======== Text passage

Four years after a devastating tent fire claimed all but one member of her immediate family, Nina Kautuq is travelling to Winnipeg to meet with the medical team who cared for her husband Ikie before he died.
“There’s a piece I need to find,” said Kautuq.
Kautuq was not with Ikie when he passed. She was in Ottawa, receiving care with her children, aged two to 11. Kautuq and Jutanie, then two, were the only survivors.
The family of six was camping two hours west of Pond Inlet in August 2015 when a fire broke out in the tent in which they slept.
“That was difficult for me. Why they didn’t have us all together in one place … I have never really heard the whole story. I was told he was in ICU (intensive care unit) in Winnipeg, then the next day I knew he died,” said Kautuq.
She has never seen her husband’s body.
“Sometimes I look for him. I know that he’s dead, but sometimes my mind just plays with me. It says, ‘Maybe he’s not dead. Maybe he’s pretending. What if he just walks in,'” she said. “I’m really hoping that meeting the ICU team and hearing the whole story will help me to stop searching and waiting for him.”
Former nurse Teresa Perryman organized the trip to Winnipeg hoping to help her friend of more than 10 years find greater peace. First Air is providing the return tickets.
Accommodations in Winnipeg are taken care of, but there are a few nights in Ottawa that need funding. To that end, a Go Fund Me campaign has been initiated.
“Nina, her family, and I had grown a friendship,” said Perryman, who first met Kautuq while working in Clyde River, then in Pond Inlet.
Perryman recalls Ottawa nurses sending hearts with messages for the grieving wife and mother.
“I took Nina out for a drive. I started reading them to her because it was so emotional for her. We were close,” said Perryman, who recalls how much meeting the Ottawa medical team mattered to her friend.
Kautuq added, “This winter, we met the ICU team and doctors that took care of my three children prior to their passing. That helped me so much. I think meeting the ICU team that took care of my husband will help me.”
Perryman will attend the meeting via conference call to support her friend.
“That makes me feel better. She’s very supportive. I am so thankful for her, for helping with this. She made everything possible. I thank her so much, all the way to my core,” said Kautuq.
Her voice brightens when she speaks of Jutanie, who will turn seven in November and will travel with her to Winnipeg.
“He’s doing so much better. He’s becoming a kid, like I wanted him to be. I didn’t want him to become aggressive, and not being like a child. He is becoming a child. I’m happy for that,” she said.
“He was only two when the accident happened, but he remembers the majority of it. He remembers his siblings, his father, what had happened. He tells stories. He’s able to talk with someone who he’s comfortable with.”

================
======== Extracted material

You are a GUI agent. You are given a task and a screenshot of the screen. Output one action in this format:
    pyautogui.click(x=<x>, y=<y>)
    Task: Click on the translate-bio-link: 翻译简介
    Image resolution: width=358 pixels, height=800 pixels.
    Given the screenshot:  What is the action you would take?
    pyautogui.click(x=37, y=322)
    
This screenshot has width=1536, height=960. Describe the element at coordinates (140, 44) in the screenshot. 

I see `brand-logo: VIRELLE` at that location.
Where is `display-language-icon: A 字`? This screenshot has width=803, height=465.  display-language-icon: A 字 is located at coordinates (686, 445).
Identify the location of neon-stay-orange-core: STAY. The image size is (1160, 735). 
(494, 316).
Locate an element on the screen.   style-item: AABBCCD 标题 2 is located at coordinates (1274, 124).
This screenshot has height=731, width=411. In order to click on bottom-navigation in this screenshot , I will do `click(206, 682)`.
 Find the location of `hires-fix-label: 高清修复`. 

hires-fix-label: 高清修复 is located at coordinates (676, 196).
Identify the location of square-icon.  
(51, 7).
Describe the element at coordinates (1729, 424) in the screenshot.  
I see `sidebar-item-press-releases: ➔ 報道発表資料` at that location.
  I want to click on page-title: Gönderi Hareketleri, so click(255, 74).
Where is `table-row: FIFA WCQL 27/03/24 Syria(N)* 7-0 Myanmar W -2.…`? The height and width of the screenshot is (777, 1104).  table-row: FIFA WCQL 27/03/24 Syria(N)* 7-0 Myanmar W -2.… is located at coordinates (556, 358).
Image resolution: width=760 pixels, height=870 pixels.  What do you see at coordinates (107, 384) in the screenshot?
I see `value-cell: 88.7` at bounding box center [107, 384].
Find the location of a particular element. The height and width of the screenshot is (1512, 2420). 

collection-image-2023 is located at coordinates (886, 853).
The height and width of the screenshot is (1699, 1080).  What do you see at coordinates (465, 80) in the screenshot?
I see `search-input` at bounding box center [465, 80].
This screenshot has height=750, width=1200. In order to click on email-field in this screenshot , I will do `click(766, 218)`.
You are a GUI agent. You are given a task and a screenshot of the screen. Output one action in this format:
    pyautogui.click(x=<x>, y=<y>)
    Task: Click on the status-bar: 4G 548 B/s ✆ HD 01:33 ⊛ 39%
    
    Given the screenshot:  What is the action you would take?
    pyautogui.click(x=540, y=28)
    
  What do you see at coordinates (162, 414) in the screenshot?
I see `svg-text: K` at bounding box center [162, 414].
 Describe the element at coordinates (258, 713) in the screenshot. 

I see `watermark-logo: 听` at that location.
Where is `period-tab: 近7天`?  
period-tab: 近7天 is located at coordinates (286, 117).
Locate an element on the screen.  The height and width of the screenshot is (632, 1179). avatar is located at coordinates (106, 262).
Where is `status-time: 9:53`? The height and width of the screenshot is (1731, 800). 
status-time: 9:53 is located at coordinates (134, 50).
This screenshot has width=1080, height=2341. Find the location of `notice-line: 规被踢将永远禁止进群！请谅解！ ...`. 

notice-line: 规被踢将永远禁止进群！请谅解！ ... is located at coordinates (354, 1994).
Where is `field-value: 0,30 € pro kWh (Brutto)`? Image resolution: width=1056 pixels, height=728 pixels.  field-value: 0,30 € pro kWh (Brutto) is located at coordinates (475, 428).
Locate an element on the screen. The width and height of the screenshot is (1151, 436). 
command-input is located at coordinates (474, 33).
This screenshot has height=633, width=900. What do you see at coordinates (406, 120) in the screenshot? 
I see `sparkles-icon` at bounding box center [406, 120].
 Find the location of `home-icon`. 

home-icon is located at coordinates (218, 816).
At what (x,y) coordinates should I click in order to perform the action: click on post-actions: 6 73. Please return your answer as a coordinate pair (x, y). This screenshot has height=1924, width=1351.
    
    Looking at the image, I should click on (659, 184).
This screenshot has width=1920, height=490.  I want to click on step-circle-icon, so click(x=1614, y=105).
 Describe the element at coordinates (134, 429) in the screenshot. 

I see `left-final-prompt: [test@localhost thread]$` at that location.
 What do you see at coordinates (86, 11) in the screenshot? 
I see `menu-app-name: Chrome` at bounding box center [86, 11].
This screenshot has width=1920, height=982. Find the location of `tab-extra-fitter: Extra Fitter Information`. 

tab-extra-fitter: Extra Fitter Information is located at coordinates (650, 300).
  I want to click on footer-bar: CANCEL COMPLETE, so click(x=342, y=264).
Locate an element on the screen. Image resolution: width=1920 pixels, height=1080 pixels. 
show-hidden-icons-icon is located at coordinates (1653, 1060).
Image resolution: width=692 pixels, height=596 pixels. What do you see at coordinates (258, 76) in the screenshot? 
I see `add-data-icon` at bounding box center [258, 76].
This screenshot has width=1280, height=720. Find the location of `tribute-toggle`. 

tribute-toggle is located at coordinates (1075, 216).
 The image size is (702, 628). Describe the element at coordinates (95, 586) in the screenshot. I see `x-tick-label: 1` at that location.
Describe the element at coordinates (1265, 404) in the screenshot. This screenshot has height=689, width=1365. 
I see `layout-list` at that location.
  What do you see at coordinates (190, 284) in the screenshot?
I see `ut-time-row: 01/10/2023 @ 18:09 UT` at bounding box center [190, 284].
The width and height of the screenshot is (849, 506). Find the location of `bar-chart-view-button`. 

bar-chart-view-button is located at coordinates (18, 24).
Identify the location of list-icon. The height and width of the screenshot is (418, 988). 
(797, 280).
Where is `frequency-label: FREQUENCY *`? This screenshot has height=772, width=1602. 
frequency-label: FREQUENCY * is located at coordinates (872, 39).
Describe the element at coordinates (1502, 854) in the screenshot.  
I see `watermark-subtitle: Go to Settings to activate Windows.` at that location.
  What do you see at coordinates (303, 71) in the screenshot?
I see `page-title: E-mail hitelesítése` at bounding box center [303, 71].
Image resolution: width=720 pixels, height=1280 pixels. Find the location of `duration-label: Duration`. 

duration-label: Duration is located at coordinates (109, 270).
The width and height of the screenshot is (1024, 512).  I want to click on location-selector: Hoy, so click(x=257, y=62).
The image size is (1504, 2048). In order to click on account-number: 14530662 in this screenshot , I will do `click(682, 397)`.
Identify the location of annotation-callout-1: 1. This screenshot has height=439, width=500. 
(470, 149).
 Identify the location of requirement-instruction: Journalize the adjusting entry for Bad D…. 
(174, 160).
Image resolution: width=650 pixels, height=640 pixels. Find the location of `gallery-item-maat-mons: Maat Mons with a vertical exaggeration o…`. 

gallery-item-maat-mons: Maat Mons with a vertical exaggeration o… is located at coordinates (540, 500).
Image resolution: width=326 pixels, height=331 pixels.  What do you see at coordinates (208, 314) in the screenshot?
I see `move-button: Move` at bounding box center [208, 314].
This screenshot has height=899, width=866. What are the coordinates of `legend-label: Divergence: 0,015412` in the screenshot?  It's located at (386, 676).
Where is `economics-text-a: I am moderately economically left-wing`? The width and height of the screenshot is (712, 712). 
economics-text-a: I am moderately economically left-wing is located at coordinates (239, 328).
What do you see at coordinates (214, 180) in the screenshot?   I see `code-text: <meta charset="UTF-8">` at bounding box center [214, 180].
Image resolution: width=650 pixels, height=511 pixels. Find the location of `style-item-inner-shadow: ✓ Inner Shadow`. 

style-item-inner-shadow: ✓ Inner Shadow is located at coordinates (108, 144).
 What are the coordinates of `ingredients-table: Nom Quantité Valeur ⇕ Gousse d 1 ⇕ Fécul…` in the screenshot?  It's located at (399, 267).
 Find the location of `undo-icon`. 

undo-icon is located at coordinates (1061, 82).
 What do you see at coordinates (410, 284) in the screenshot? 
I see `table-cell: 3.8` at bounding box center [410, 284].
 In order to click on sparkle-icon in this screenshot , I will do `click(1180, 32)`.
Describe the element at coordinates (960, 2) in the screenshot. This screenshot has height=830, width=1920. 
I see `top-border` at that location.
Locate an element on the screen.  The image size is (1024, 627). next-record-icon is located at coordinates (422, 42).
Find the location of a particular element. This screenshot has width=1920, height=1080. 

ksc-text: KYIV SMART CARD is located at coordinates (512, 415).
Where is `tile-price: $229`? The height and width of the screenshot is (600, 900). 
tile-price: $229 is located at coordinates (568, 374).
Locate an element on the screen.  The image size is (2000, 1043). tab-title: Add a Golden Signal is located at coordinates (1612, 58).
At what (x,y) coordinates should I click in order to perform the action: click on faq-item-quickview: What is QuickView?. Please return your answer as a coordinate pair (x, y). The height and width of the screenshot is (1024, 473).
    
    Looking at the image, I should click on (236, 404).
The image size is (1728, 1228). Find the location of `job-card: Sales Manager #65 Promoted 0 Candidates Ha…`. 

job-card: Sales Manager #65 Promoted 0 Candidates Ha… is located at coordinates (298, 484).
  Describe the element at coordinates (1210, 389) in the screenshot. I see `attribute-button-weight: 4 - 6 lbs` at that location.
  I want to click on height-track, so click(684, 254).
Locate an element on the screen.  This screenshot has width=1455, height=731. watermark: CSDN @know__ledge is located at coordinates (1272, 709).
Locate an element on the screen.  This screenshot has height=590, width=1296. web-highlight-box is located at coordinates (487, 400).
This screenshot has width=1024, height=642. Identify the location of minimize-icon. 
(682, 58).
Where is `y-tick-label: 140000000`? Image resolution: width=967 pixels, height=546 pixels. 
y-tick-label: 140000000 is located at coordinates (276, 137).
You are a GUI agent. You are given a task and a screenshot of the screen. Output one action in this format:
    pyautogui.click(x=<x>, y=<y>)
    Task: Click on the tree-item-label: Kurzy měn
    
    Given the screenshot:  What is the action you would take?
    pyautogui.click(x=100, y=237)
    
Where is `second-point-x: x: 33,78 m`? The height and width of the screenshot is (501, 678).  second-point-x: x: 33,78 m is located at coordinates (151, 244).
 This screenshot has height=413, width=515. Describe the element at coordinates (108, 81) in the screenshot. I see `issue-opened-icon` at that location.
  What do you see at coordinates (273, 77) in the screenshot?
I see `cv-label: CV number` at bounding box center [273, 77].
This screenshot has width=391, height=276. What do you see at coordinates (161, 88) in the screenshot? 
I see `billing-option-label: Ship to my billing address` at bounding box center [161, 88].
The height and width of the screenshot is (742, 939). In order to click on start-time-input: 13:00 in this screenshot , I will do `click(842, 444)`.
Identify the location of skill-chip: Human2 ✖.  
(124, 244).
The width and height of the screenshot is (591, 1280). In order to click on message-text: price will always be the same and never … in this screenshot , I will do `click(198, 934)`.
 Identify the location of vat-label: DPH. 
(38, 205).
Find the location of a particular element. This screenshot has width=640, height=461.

================

**Problems to work on**
[1] In the Nina Kautuq article, shorten the paragraph beginning "Kautuq was not with Ikie when he passed" and keep its main facts.
[2] Reproduce word for word the part of the Nina Kautuq article starting with "She has never" and going on through "the return tickets.".

**Answers to the problems**
[1] Kautuq was in Ottawa receiving care with her children, aged two to 11, when Ikie died. Only she and Jutanie, then two, survived.

[2]
She has never seen her husband’s body.
“Sometimes I look for him. I know that he’s dead, but sometimes my mind just plays with me. It says, ‘Maybe he’s not dead. Maybe he’s pretending. What if he just walks in,'” she said. “I’m really hoping that meeting the ICU team and hearing the whole story will help me to stop searching and waiting for him.”
Former nurse Teresa Perryman organized the trip to Winnipeg hoping to help her friend of more than 10 years find greater peace. First Air is providing the return tickets.